DANIELA BOVOLENTA | BITTER WINTER
They argue that CCP (Chinese Communist Part) “wolf warrior” diplomats are “not less violent and active in spreading fake news than Trump.”
While legal experts and politicians debate the implications of a private company such as Twitter blocking the account of the President of the United States, in the United Kingdom a growing movement asks the social media to apply the same standard to Chinese Embassies.
“Wolf warrior” Chinese diplomats in several countries liberally use Twitter to spread fake news about the CCP’s opponents, and disseminate hate speech against Uyghurs, Tibetans, Hong Kong pro-democracy activists, and other dissidents.
One case that created protests in the United Kingdom and beyond by women across the political spectrum was a tweet by the Chinese Embassy in Washington, answering revelations that Uyghur women are forcibly sterilized by posting a China Daily article claiming that, “in the process of eradicating extremism, the minds of Uyghur women in Xinjiang were emancipated and gender equality and reproductive health were promoted, making them no longer baby-making machines.”
Conservative British MP Nusrat Ghani asked Twitter to ban the accounts of Chinese diplomats, noting that in addition to offending Uyghur women, they consistently spread fake news, and hail violence perpetrated against Uyghurs, protesters in Hong Kong, Tibetans, and those persecuted for their religious or political ideas in China. These Embassy Twitter accounts also inspire violence and endanger the security of Uyghur and other critics of the CCP living abroad.
Once Twitter has established the principle that it can censor high-level politicians, there is indeed no reason not to apply it to Embassies. MP Tom Tugendhat supported Ghani, noting that Twitter accounts by Chinese Embassies are used to claim that “ethnic cleansing is a form of gender equality.”

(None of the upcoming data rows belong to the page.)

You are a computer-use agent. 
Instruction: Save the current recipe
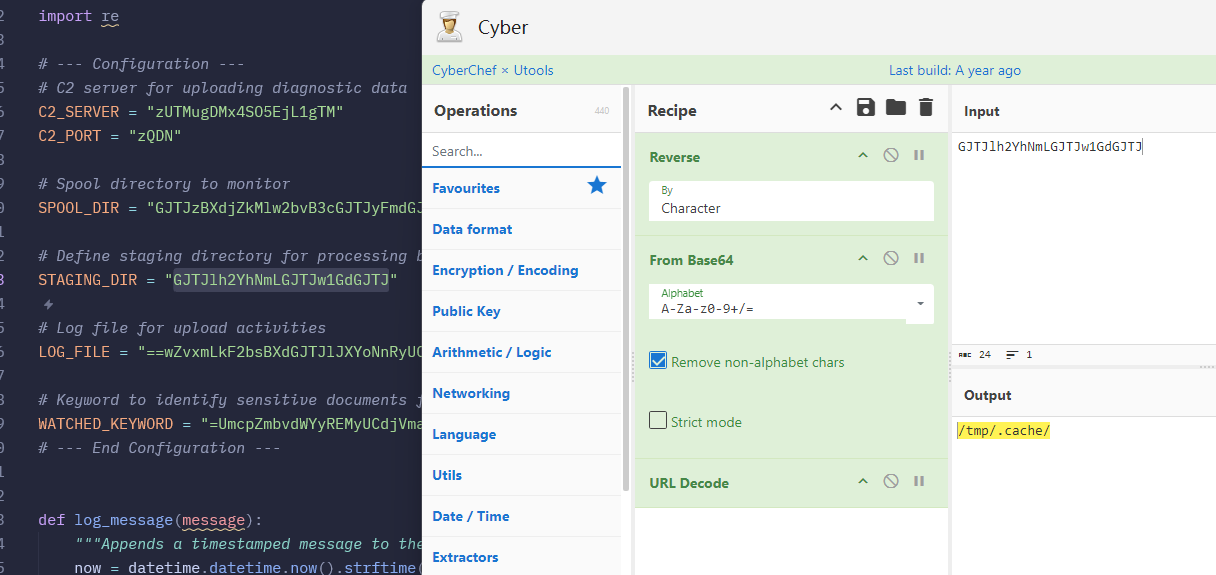pyautogui.click(x=866, y=108)
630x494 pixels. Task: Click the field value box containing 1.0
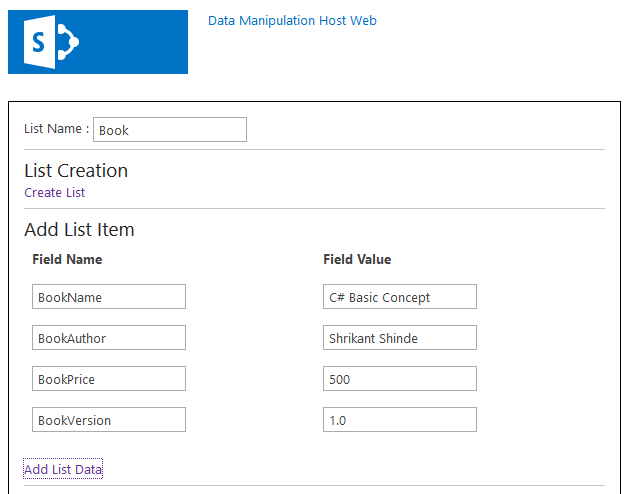(x=400, y=420)
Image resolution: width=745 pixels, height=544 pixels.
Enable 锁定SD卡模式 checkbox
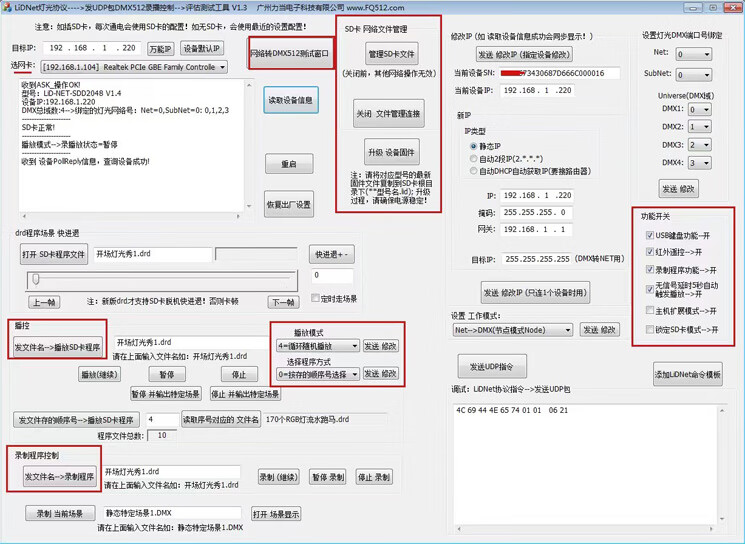(650, 329)
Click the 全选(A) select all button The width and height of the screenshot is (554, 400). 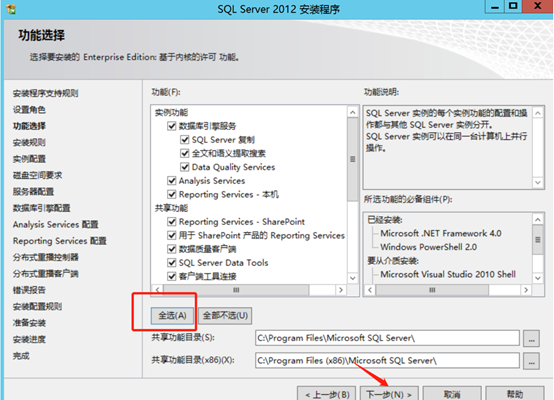[172, 315]
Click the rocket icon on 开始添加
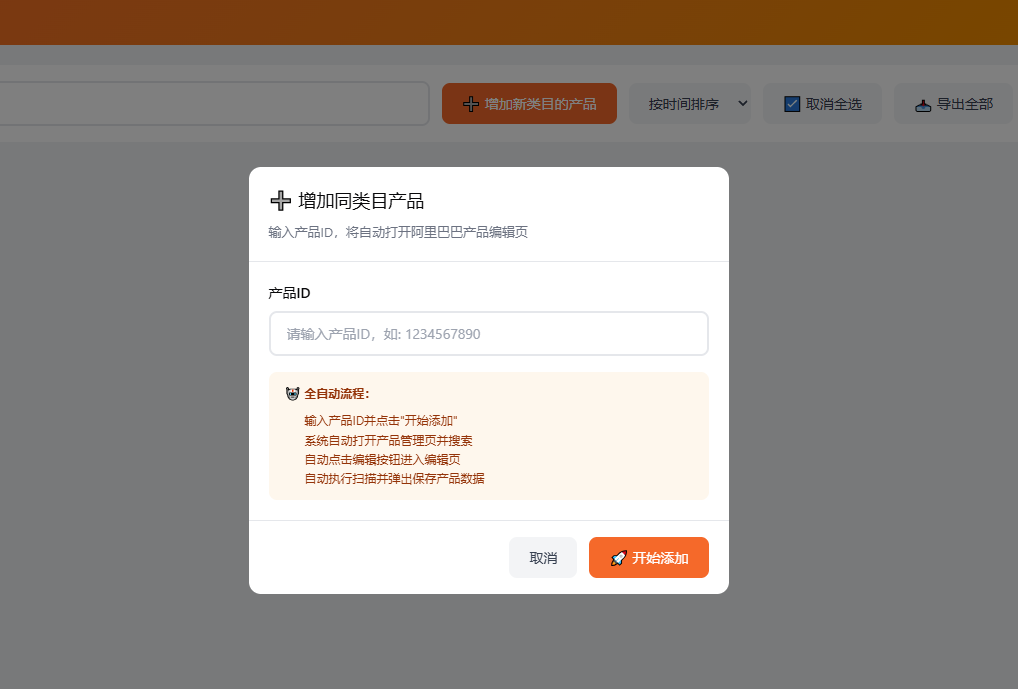The image size is (1018, 689). [618, 558]
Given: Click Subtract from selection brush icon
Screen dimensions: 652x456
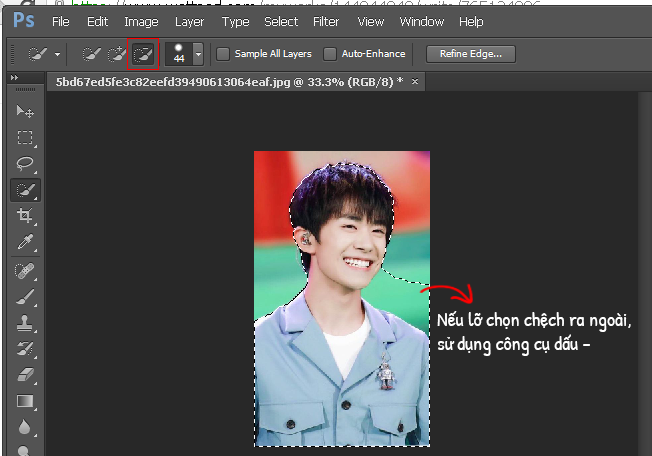Looking at the screenshot, I should point(143,54).
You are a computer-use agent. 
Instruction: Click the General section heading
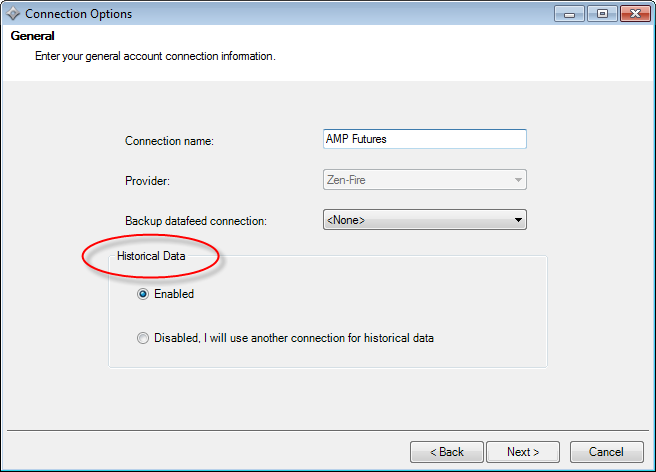(33, 36)
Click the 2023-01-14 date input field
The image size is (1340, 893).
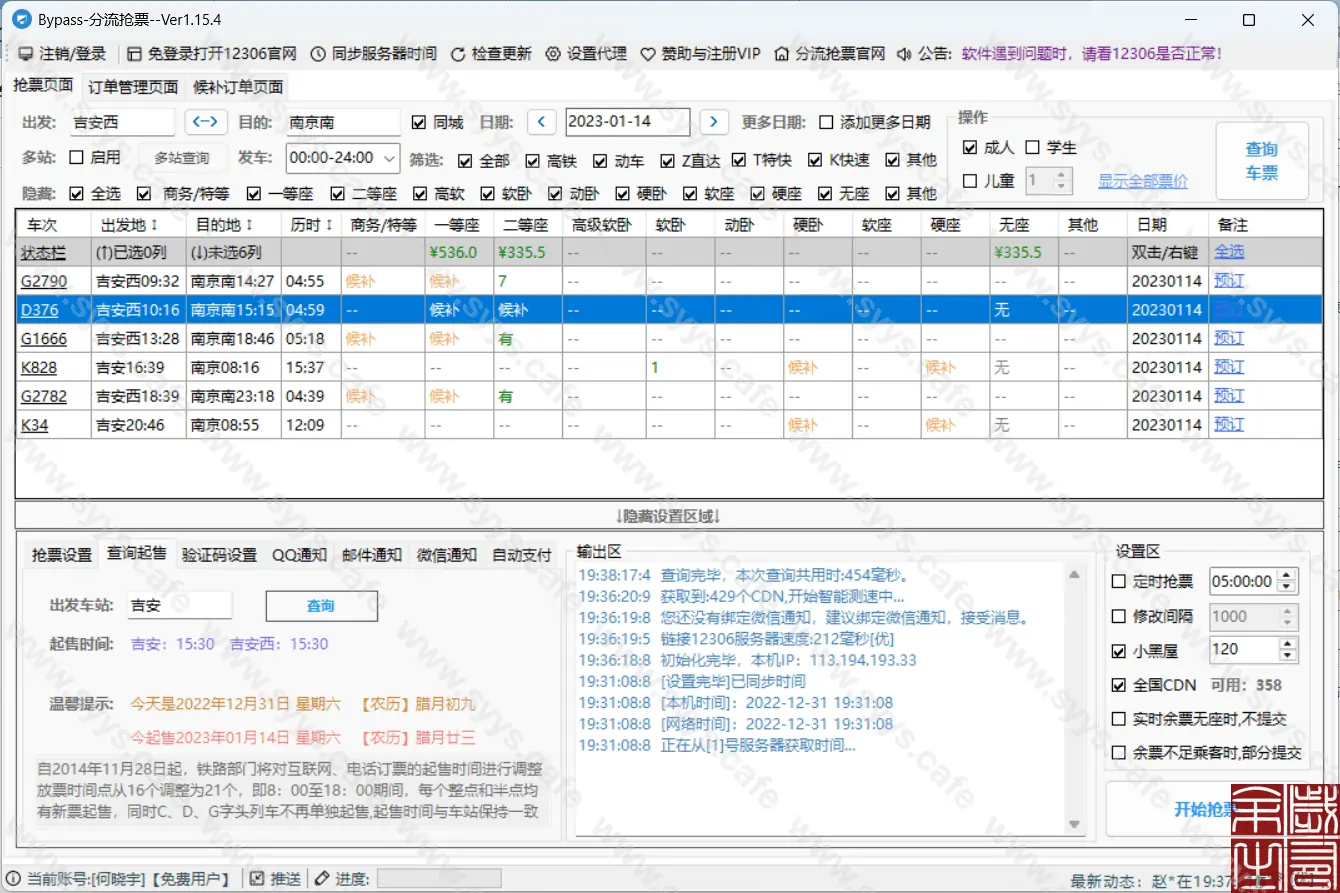pos(627,122)
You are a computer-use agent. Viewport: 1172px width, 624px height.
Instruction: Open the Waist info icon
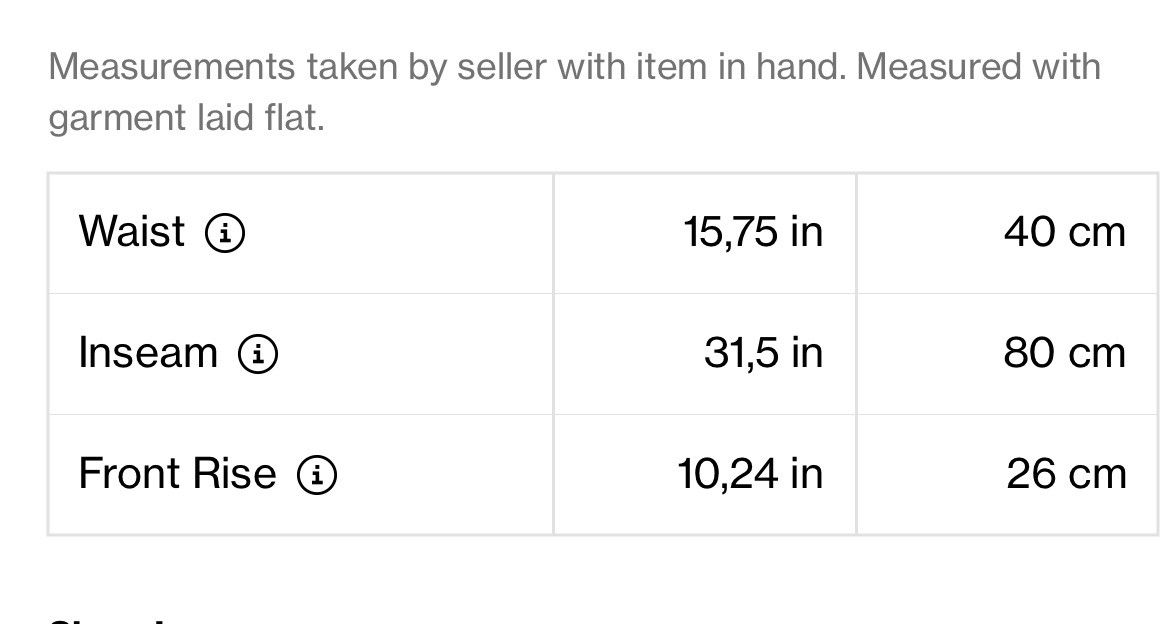click(225, 232)
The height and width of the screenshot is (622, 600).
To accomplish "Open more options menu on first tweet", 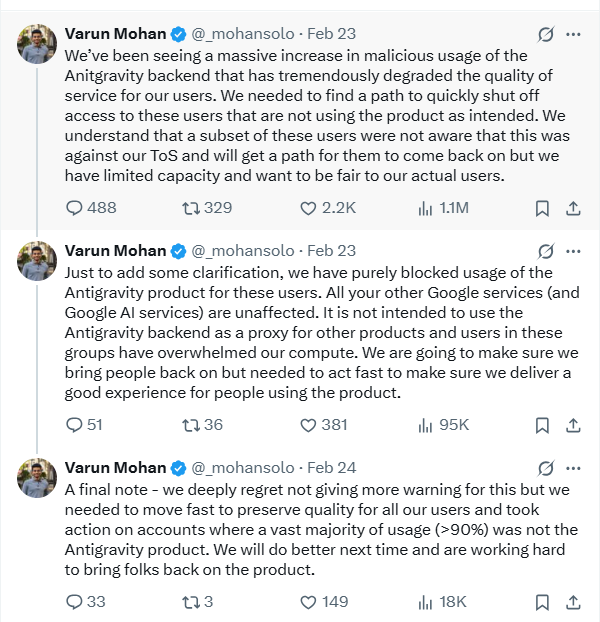I will (x=573, y=34).
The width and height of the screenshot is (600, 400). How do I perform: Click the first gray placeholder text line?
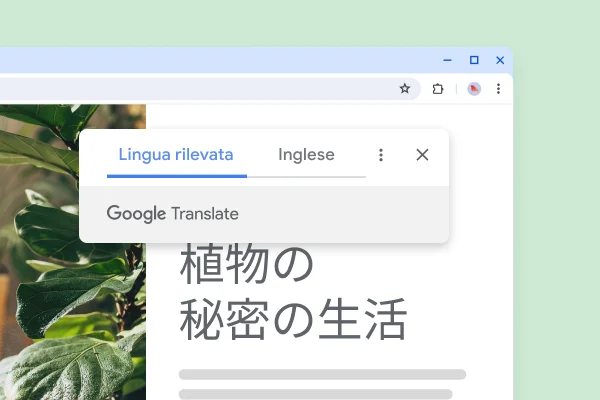(x=322, y=375)
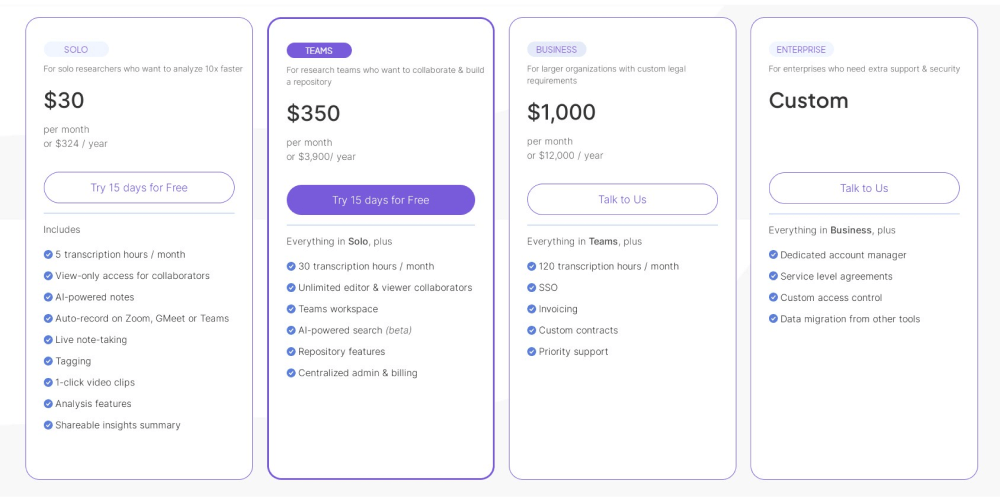Click the checkmark icon beside SSO
This screenshot has height=497, width=1000.
pyautogui.click(x=532, y=287)
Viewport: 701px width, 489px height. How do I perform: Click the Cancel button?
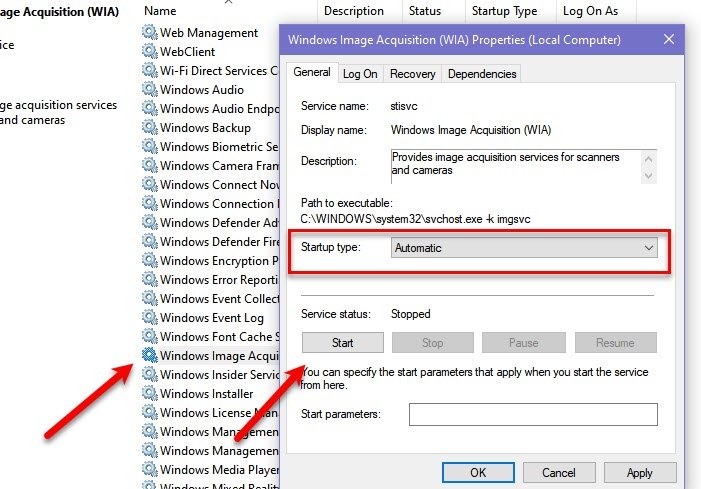point(559,472)
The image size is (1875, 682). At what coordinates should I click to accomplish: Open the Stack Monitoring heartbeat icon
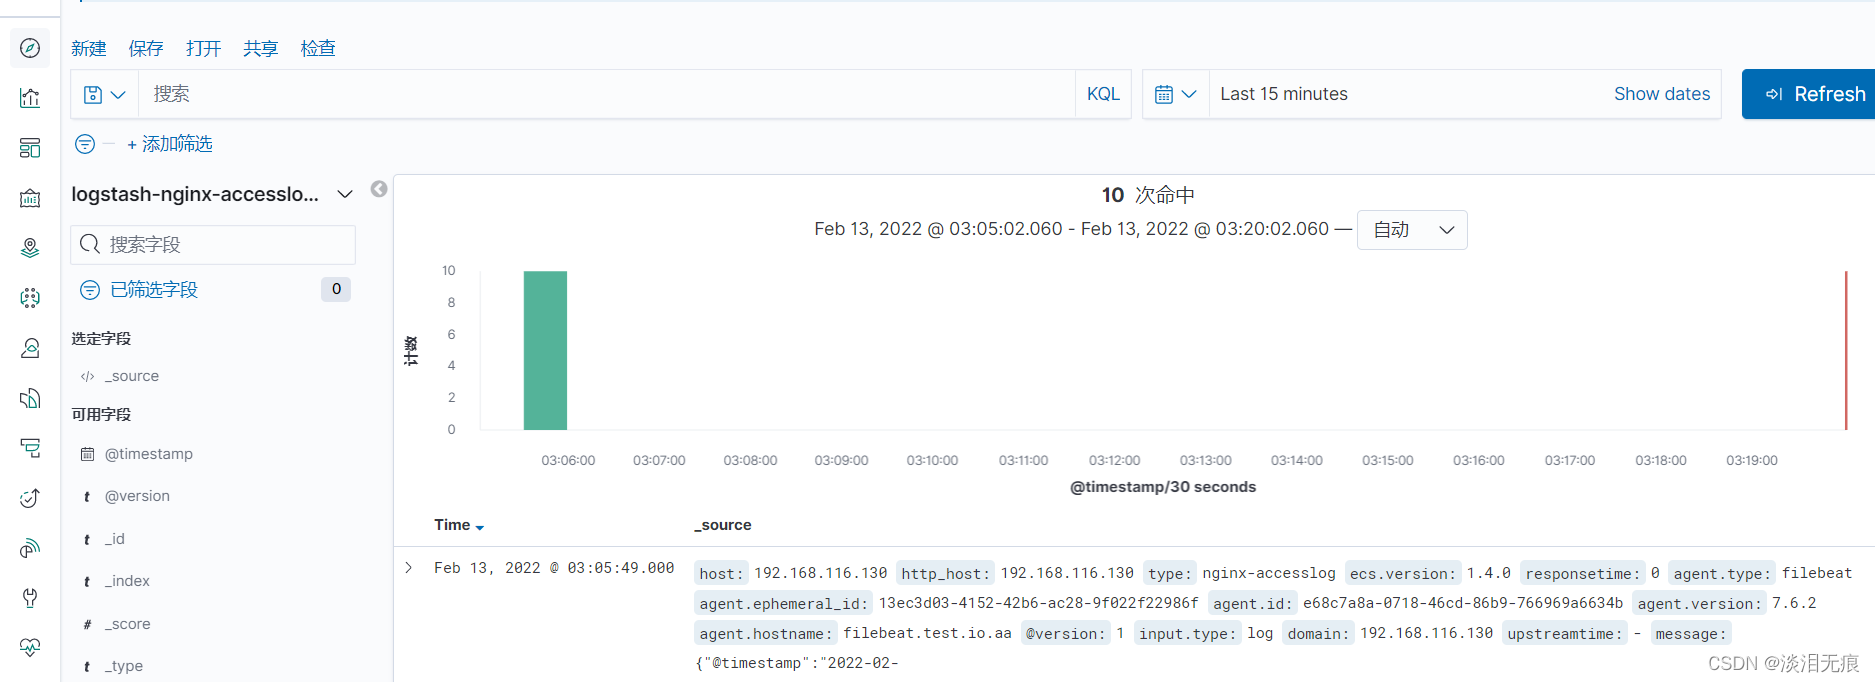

The Jewish community in the UK has consistently raised its voice for the Uyghur cause. Both Board of Deputies of British Jews’ Vice President Edwin Shuker, and Mia Hasenson-Gross, Executive Director of Jewish human rights groups René Cassin, supported Ghani’s initiative. “The attempt by the Chinese Embassy in the US to present an alleged program of forced sterilization of Uyghur women as a humanitarian measure is both outrageous and disgusting,” Shuker said.